## [PROBLEM STATEMENT]
Every line in the entries that holds "computer" should be identified and copied.

## [RECORDS FOR THIS TASK]
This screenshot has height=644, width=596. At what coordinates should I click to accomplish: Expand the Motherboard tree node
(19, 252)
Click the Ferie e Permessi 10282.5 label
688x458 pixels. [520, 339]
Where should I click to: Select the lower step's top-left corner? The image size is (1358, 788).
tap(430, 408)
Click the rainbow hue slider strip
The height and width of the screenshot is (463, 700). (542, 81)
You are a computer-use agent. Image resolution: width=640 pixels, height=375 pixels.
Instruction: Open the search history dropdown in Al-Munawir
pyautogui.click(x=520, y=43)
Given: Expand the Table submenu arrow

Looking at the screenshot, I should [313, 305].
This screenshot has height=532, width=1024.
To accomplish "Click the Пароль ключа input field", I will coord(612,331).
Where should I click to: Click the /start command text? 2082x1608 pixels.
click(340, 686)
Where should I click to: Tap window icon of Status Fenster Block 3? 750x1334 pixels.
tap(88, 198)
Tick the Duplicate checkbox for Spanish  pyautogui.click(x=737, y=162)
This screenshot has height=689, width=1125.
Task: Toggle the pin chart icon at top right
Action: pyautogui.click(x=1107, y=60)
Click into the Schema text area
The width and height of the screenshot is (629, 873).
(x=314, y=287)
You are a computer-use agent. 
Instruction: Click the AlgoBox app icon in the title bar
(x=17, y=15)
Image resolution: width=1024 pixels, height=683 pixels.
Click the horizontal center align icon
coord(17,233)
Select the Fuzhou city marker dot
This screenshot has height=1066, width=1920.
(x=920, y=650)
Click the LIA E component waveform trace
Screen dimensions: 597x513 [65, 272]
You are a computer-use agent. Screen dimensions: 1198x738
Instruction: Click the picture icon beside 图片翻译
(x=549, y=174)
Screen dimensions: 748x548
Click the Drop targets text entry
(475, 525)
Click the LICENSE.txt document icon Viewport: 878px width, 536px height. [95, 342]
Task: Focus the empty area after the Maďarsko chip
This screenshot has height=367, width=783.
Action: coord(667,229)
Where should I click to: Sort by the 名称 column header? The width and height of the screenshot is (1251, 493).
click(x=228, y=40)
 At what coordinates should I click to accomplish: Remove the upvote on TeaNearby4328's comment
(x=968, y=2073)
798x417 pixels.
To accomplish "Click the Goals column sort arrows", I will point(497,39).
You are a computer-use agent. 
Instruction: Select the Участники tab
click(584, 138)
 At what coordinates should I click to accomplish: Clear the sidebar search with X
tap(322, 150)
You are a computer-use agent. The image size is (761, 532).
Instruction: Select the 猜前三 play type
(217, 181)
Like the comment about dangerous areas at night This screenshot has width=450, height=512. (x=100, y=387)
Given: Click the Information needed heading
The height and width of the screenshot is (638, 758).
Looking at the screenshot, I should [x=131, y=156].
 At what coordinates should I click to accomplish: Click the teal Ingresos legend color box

## [OUTPUT]
You are a computer-use agent. Image resolution: width=640 pixels, height=375 pixels.
You are a computer-use agent. 
You are a computer-use agent. Screen dimensions: 1198x738
You are a computer-use agent. 
You are a computer-use agent. The image size is (761, 532).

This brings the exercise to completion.